▶ _BRIEF_: Swap each "checkbox" in the data below for "check box" and give all the lines back with nothing else changed.

▶ _DATA_:
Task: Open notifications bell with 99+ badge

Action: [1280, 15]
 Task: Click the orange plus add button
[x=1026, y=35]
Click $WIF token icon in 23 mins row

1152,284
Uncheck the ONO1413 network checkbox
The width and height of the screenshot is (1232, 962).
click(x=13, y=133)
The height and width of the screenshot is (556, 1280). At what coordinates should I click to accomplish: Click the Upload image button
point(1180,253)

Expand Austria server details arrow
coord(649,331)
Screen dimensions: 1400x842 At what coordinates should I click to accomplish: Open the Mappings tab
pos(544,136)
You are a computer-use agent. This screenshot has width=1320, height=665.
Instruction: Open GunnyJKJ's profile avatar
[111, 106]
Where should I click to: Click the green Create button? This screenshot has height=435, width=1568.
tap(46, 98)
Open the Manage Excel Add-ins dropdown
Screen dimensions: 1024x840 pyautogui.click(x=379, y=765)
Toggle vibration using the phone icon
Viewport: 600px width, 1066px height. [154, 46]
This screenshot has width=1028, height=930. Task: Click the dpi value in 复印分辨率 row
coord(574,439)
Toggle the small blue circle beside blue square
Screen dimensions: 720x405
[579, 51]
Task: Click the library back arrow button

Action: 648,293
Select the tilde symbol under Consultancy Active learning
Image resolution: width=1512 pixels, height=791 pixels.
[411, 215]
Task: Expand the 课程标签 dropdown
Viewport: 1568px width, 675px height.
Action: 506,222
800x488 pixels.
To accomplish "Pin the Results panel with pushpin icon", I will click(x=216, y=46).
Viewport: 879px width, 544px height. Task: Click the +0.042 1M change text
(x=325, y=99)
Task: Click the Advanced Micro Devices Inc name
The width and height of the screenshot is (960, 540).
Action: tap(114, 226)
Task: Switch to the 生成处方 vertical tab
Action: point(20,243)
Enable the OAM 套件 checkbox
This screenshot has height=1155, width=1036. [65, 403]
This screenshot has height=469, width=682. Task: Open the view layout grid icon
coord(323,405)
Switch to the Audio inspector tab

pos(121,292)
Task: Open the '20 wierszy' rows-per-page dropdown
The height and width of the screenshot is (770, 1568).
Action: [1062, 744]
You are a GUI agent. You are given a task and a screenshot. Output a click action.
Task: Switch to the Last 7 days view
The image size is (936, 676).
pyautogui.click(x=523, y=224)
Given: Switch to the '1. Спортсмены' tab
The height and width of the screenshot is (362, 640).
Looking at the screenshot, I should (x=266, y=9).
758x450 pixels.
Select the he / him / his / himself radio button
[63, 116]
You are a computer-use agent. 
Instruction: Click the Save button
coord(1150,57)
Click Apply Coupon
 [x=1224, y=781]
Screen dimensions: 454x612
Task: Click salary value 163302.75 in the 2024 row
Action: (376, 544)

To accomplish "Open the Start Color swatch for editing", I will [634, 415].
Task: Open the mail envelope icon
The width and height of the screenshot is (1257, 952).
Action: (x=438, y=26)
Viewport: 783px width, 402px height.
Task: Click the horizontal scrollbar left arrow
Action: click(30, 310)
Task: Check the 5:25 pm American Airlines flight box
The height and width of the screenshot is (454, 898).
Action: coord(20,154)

▶ _SOLVED PROBLEM_:
Task: Open notifications bell with 99+ badge

Action: [1280, 15]
 Task: Click the orange plus add button
[x=1026, y=35]
Click $WIF token icon in 23 mins row

1152,284
Uncheck the ONO1413 network check box
The width and height of the screenshot is (1232, 962).
click(x=13, y=133)
The height and width of the screenshot is (556, 1280). At what coordinates should I click to accomplish: Click the Upload image button
point(1180,253)

Expand Austria server details arrow
coord(649,331)
Screen dimensions: 1400x842 At what coordinates should I click to accomplish: Open the Mappings tab
pos(544,136)
You are a computer-use agent. This screenshot has width=1320, height=665.
Instruction: Open GunnyJKJ's profile avatar
[111, 106]
Where should I click to: Click the green Create button? This screenshot has height=435, width=1568.
tap(46, 98)
Open the Manage Excel Add-ins dropdown
Screen dimensions: 1024x840 pyautogui.click(x=379, y=765)
Toggle vibration using the phone icon
Viewport: 600px width, 1066px height. [154, 46]
This screenshot has width=1028, height=930. Task: Click the dpi value in 复印分辨率 row
coord(574,439)
Toggle the small blue circle beside blue square
Screen dimensions: 720x405
[579, 51]
Task: Click the library back arrow button

Action: 648,293
Select the tilde symbol under Consultancy Active learning
Image resolution: width=1512 pixels, height=791 pixels.
[411, 215]
Task: Expand the 课程标签 dropdown
Viewport: 1568px width, 675px height.
Action: 506,222
800x488 pixels.
To accomplish "Pin the Results panel with pushpin icon", I will click(x=216, y=46).
Viewport: 879px width, 544px height. Task: Click the +0.042 1M change text
(x=325, y=99)
Task: Click the Advanced Micro Devices Inc name
The width and height of the screenshot is (960, 540).
Action: tap(114, 226)
Task: Switch to the 生成处方 vertical tab
Action: point(20,243)
Enable the OAM 套件 check box
This screenshot has height=1155, width=1036. [65, 403]
This screenshot has height=469, width=682. Task: Open the view layout grid icon
coord(323,405)
Switch to the Audio inspector tab

pos(121,292)
Task: Open the '20 wierszy' rows-per-page dropdown
The height and width of the screenshot is (770, 1568).
Action: [1062, 744]
You are a GUI agent. You are given a task and a screenshot. Output a click action.
Task: Switch to the Last 7 days view
The image size is (936, 676).
pyautogui.click(x=523, y=224)
Given: Switch to the '1. Спортсмены' tab
The height and width of the screenshot is (362, 640).
Looking at the screenshot, I should (x=266, y=9).
758x450 pixels.
Select the he / him / his / himself radio button
[63, 116]
You are a computer-use agent. 
Instruction: Click the Save button
coord(1150,57)
Click Apply Coupon
 [x=1224, y=781]
Screen dimensions: 454x612
Task: Click salary value 163302.75 in the 2024 row
Action: (376, 544)

To accomplish "Open the Start Color swatch for editing", I will [634, 415].
Task: Open the mail envelope icon
The width and height of the screenshot is (1257, 952).
Action: (x=438, y=26)
Viewport: 783px width, 402px height.
Task: Click the horizontal scrollbar left arrow
Action: click(30, 310)
Task: Check the 5:25 pm American Airlines flight box
The height and width of the screenshot is (454, 898).
Action: coord(20,154)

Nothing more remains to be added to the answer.